● Task instructions:
Below are some entries; can you quote all of them exactly?

● Provided information:
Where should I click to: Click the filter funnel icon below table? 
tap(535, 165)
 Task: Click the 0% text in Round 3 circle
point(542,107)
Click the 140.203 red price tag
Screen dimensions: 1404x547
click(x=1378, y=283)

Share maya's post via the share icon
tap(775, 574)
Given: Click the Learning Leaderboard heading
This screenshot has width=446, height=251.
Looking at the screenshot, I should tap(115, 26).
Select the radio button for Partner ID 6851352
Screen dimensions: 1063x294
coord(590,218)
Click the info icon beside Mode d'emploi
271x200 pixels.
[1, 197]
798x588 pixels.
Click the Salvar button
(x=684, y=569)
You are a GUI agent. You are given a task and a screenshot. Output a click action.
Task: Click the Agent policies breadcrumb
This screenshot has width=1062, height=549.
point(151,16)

● Expected answer:
Where should I click to: Click the filter funnel icon below table? 
tap(535, 165)
 Task: Click the 0% text in Round 3 circle
point(542,107)
Click the 140.203 red price tag
Screen dimensions: 1404x547
click(x=1378, y=283)

Share maya's post via the share icon
tap(775, 574)
Given: Click the Learning Leaderboard heading
This screenshot has width=446, height=251.
Looking at the screenshot, I should tap(115, 26).
Select the radio button for Partner ID 6851352
Screen dimensions: 1063x294
coord(590,218)
Click the info icon beside Mode d'emploi
271x200 pixels.
[1, 197]
798x588 pixels.
Click the Salvar button
(x=684, y=569)
You are a GUI agent. You are given a task and a screenshot. Output a click action.
Task: Click the Agent policies breadcrumb
This screenshot has width=1062, height=549.
point(151,16)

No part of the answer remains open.